Upwards of 200 guests enjoyed a feast of locally raised foods at the Oswego County Harvest Dinner on Friday, October 18. The dinner was held at The American Foundry in Oswego and the 2013 event proved to be as successful in showcasing Oswego County agriculture as it has been in the three preceding years.
The evening opened with appetizers and greetings from Cornell Cooperative Extension of Oswego County Executive Director Paul Forestiere who noted that the employees of Cooperative Extension are very much aware of the great things that Oswego County has to offer so, “We do this program for you.” And, he added, “This event has become a gathering of friends.”
Forestiere recognized the dignitaries in attendance and, as throughout the evening, the 35 farmers who donated their harvest and agricultural products for the dinner were gratefully acknowledged. “Farmers provide food for us three times a day,” notes Forestiere. “If it weren’t for them, our lives would be significantly different.”
The appetizers included candied lady apples, chicken and sausage empanadas, tomato bruschetta, Cheddar cheese cubes, and assorted sweet breads. Apple cider was not overlooked for a seasonal beverage, served alongside local milk and cranberry juice.
As the six-course meal was served, course by course, it was introduced in detail – giving special note to where the ingredients originated. A special tip of the hat was given to the Oswego County BOCES culinary arts department for their hours of prep work for the dinner. In addition, BOCES horticulture department was acknowledged for their decorative skills on the entrance topiaries.
The dinner menu was orchestrated by American Foundry Head Chef Eugene Batrak, with culinary contributions from Red Sun Fire Roasting Co.’s Executive Chef, Peter Belmonte.

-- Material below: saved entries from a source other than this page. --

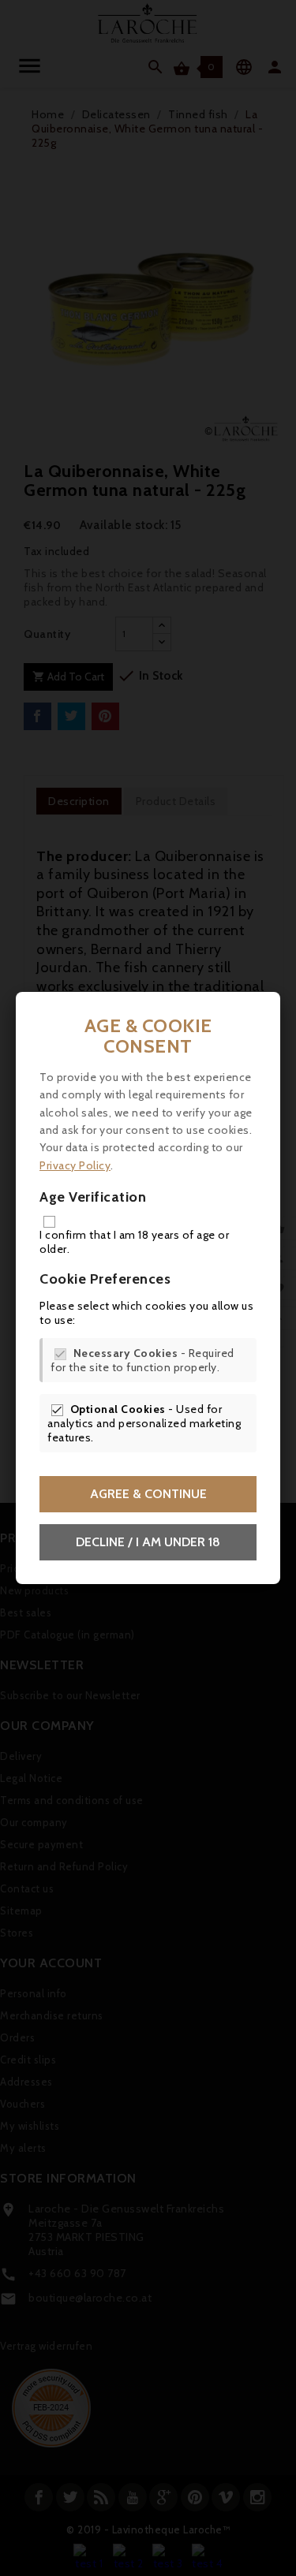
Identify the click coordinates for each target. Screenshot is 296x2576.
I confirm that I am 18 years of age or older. (134, 1242)
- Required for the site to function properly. (142, 1360)
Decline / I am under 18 (148, 1541)
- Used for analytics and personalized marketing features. (144, 1423)
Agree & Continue (148, 1493)
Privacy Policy (75, 1165)
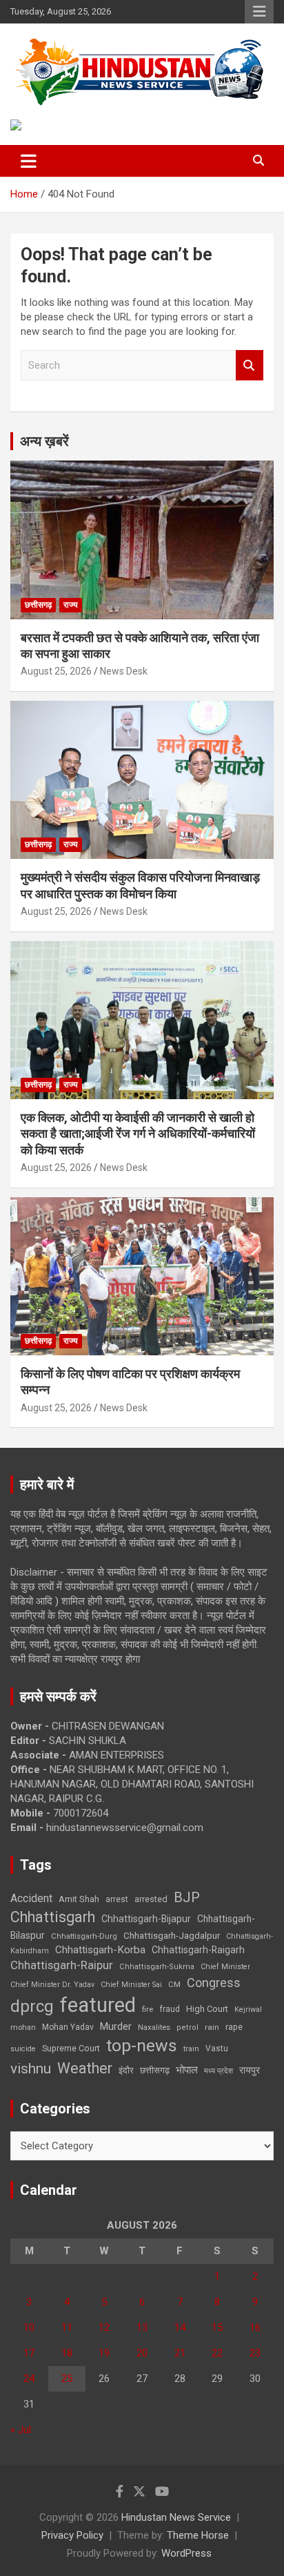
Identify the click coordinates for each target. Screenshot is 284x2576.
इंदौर (126, 2070)
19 (104, 2353)
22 (217, 2353)
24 (28, 2378)
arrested (151, 1899)
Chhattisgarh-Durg (84, 1936)
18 (66, 2353)
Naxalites (154, 2027)
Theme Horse (198, 2535)
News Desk (124, 671)
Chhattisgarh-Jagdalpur (171, 1935)
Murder (116, 2026)
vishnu (30, 2068)
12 (104, 2327)
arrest (116, 1899)
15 (217, 2327)
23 (255, 2353)
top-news (141, 2045)
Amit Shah (79, 1899)
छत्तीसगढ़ (155, 2070)
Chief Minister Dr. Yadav (52, 1984)
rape (234, 2027)
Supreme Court (71, 2048)
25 (66, 2378)
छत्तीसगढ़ (38, 605)
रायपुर (249, 2069)
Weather (84, 2068)
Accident (31, 1898)
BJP (187, 1897)
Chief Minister (225, 1966)
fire (147, 2009)
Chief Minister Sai (131, 1984)
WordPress (186, 2553)
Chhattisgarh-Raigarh (198, 1949)
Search (249, 365)
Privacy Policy (72, 2535)
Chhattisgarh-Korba (100, 1950)
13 (142, 2327)
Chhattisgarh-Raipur (61, 1965)
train (191, 2048)
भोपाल (187, 2070)
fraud (169, 2009)
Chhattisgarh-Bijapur (146, 1918)
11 (66, 2327)
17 (28, 2353)
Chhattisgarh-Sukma (156, 1966)
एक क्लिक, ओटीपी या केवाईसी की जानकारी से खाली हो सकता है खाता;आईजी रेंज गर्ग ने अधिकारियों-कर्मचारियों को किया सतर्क (138, 1133)
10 (28, 2327)
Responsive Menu (259, 11)
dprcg (32, 2006)
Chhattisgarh (52, 1917)
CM (174, 1984)
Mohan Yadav (68, 2027)
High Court (207, 2009)
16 (255, 2327)
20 (142, 2353)
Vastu (216, 2048)
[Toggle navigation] (28, 161)
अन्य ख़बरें (44, 441)
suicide (23, 2048)
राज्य (70, 605)
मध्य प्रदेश (218, 2070)
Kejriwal (248, 2009)
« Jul (20, 2429)
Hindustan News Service (176, 2517)
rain (212, 2027)
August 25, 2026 (56, 671)
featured (98, 2005)
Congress (214, 1982)
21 (179, 2353)
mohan (23, 2027)
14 (179, 2327)
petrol (187, 2027)
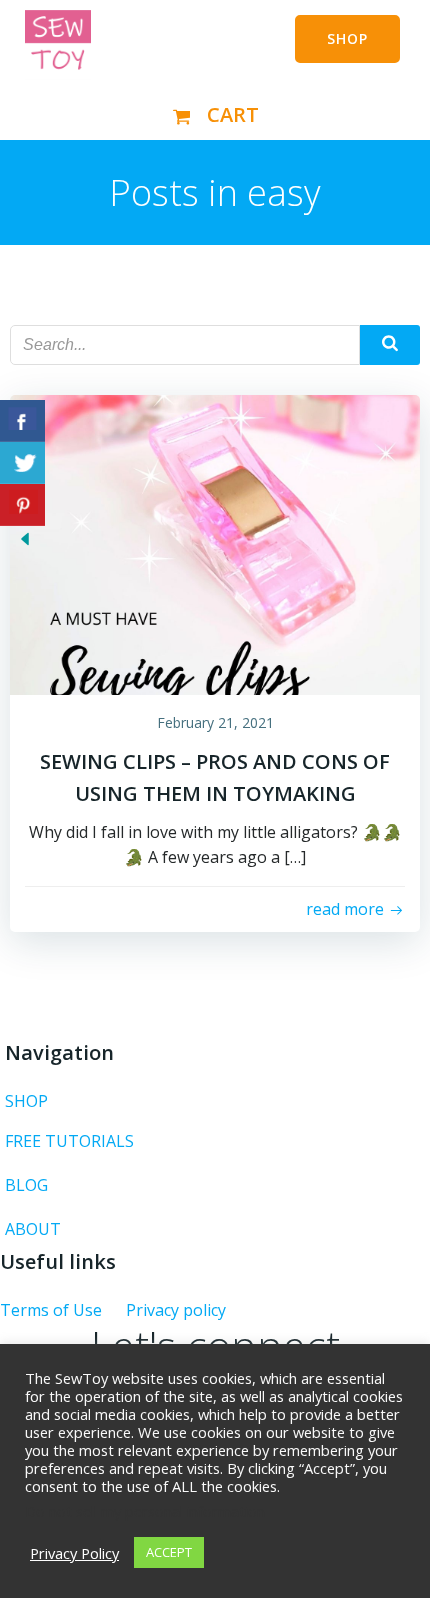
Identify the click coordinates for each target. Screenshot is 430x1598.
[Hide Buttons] (25, 538)
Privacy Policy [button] (74, 1553)
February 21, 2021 (215, 722)
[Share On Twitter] (22, 463)
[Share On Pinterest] (22, 505)
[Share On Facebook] (22, 421)
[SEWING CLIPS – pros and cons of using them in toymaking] (215, 543)
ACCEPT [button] (169, 1552)
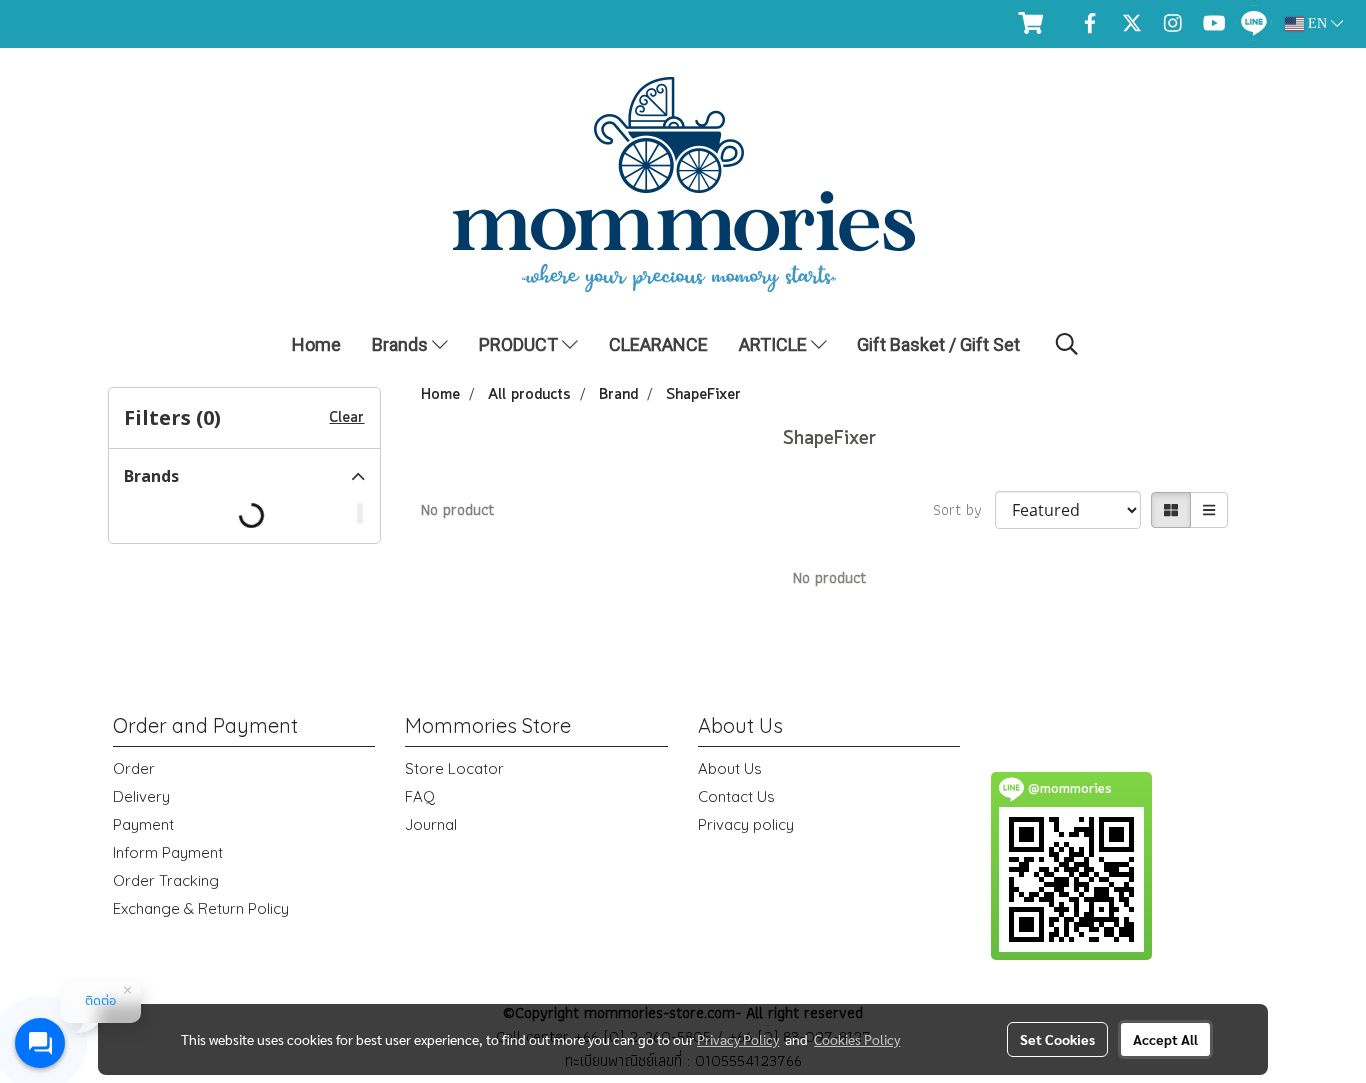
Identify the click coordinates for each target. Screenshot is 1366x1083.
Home (316, 344)
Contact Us (736, 796)
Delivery (141, 796)
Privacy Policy (738, 1039)
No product (457, 510)
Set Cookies (1057, 1039)
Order (134, 768)
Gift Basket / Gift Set (938, 344)
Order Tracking (166, 880)
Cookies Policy (857, 1039)
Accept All (1165, 1039)
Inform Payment (168, 852)
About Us (730, 768)
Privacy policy (746, 824)
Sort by (964, 510)
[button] (1067, 344)
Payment (143, 824)
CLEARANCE (658, 344)
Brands (402, 344)
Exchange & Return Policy (201, 908)
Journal (431, 824)
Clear (346, 418)
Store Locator (454, 768)
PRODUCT (520, 344)
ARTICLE (775, 344)
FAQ (420, 796)
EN (1317, 23)
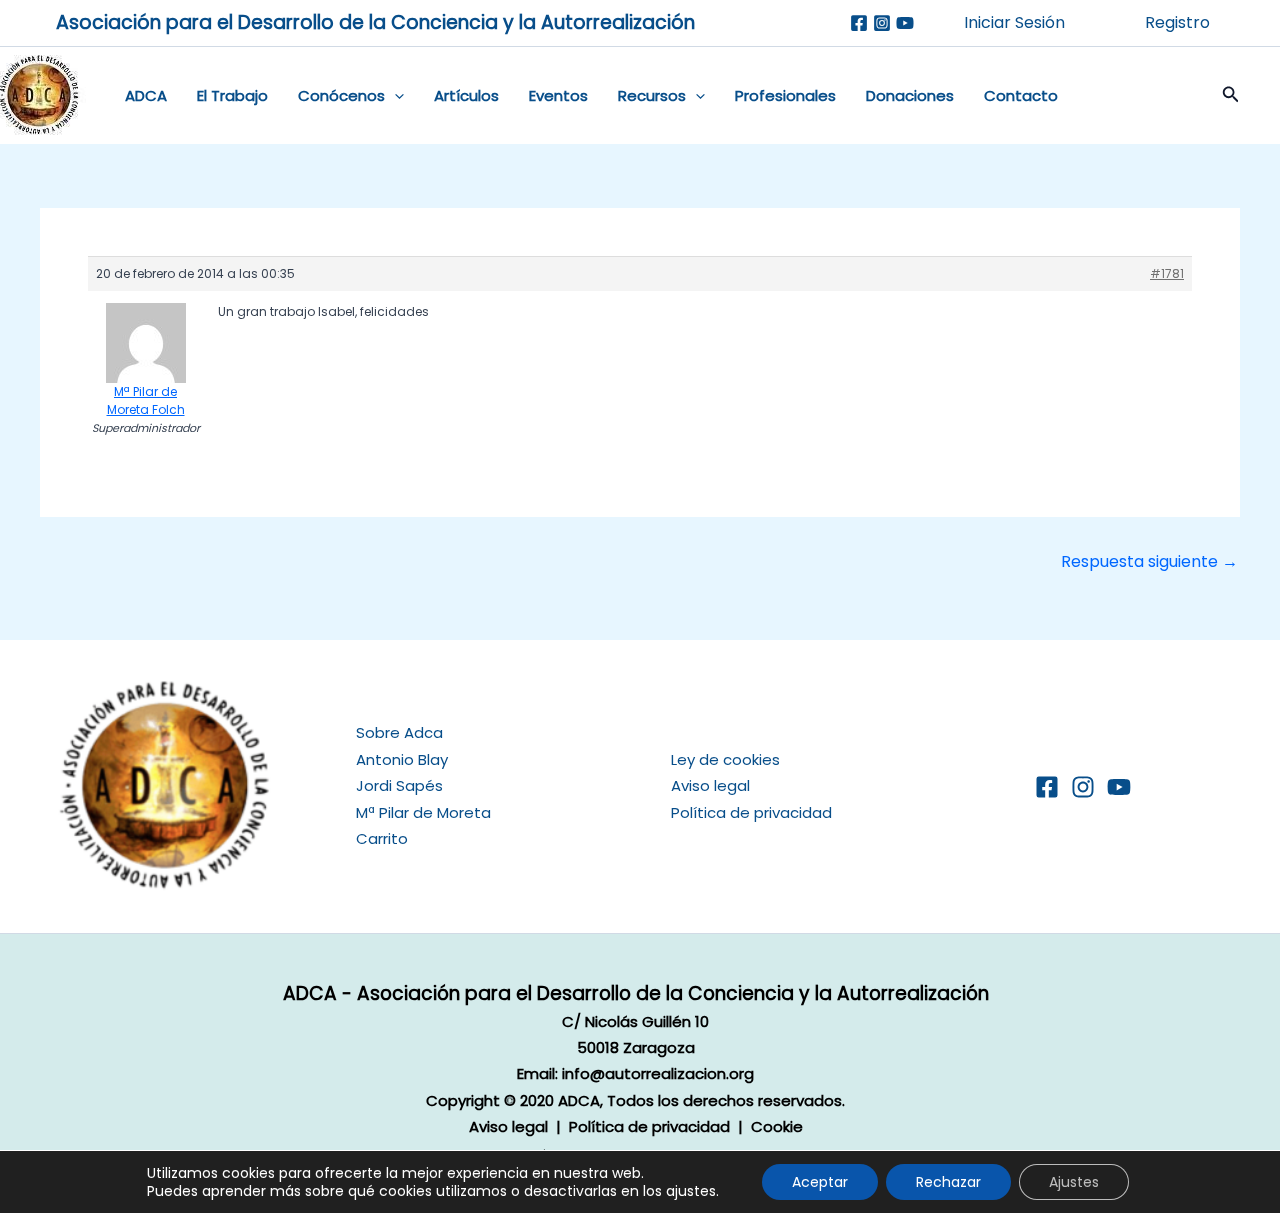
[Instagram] (882, 23)
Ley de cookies (725, 759)
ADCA (146, 95)
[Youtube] (905, 23)
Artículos (466, 95)
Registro (1177, 22)
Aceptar (820, 1182)
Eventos (558, 95)
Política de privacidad (751, 812)
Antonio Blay (402, 759)
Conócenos (341, 95)
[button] (394, 96)
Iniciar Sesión (1014, 22)
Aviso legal (710, 785)
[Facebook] (859, 23)
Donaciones (910, 95)
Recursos (652, 95)
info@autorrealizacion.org (658, 1073)
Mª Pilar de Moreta (423, 812)
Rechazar (948, 1182)
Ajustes (1074, 1182)
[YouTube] (1119, 787)
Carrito (382, 838)
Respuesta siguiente (1149, 562)
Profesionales (785, 95)
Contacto (1021, 95)
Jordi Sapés (399, 785)
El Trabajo (232, 95)
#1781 (1167, 273)
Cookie (777, 1126)
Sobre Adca (399, 732)
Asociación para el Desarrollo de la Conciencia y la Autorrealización (375, 22)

The first course for the evening was a creamy, yet light, butternut/autumn cup squash soup. This was followed by an autumn apple salad with fresh greens, carrots, and onions, topped with a spiced maple balsamic vinaigrette.
Next the third course of apple cider braised beef was served, with two sides; sweetcorn/ green pepper succotash and potatoes with herbs.
A vegetarian course was next, in the form of leek and Swiss cheese quiche. Next to the tables came plates filled with lamb kabobs with yogurt sauce.
Last, but not least, the dessert course arrived – strawberry-rhubarb shortcake with blueberry syrup and real whipped cream.
Course after course, guests at the harvest dinner experienced foods produced in their own county. This experience provided the perfect lead into the guest speaker for the evening – Chris Fesko.
Lynnette Wright, the Agriculture Economic Development Specialist for Cornell Cooperative Extension of Oswego County and coordinator of the event introduced Fesko as a farmer, educator, award-winning video producer and owner of ‘On the Farm Discovery Center’ in Skaneateles, NY. She has spoken nationally and internationally and has been featured in Woman’s Day magazine.
Fesko began by encouraging the practice of buying local, and eating local – as the guests just had.
To expand the concept of eating local, Fesko encouraged everyone to read labels and to wonder about expiration dates – specifically how a packaged item, such as pudding, could possibly be considered ‘good’ a number of years after it was produced.
Fesko also encouraged everyone to wonder about the labels themselves – considering such advertisements as “100 percent natural” and “vegetarian-fed” on an egg carton. To really think about what the wording actually means and apply some common sense to them, don’t just buy into the latest fad.
Next Fesko took time to bring the imaginations of her listeners into the cornfield to learn about the interesting, fascinating, typically unknown, and quite entertaining experience of the pollination of sweet corn.
To close, Fesko left a very pleased audience with these words of wisdom, “You are what you eat. You are what you touch. You are what you breathe.”
Drawings for the numerous donated baskets and items were raffled off. Sponsors were recognized, the chefs were applauded, and the evening drew to close.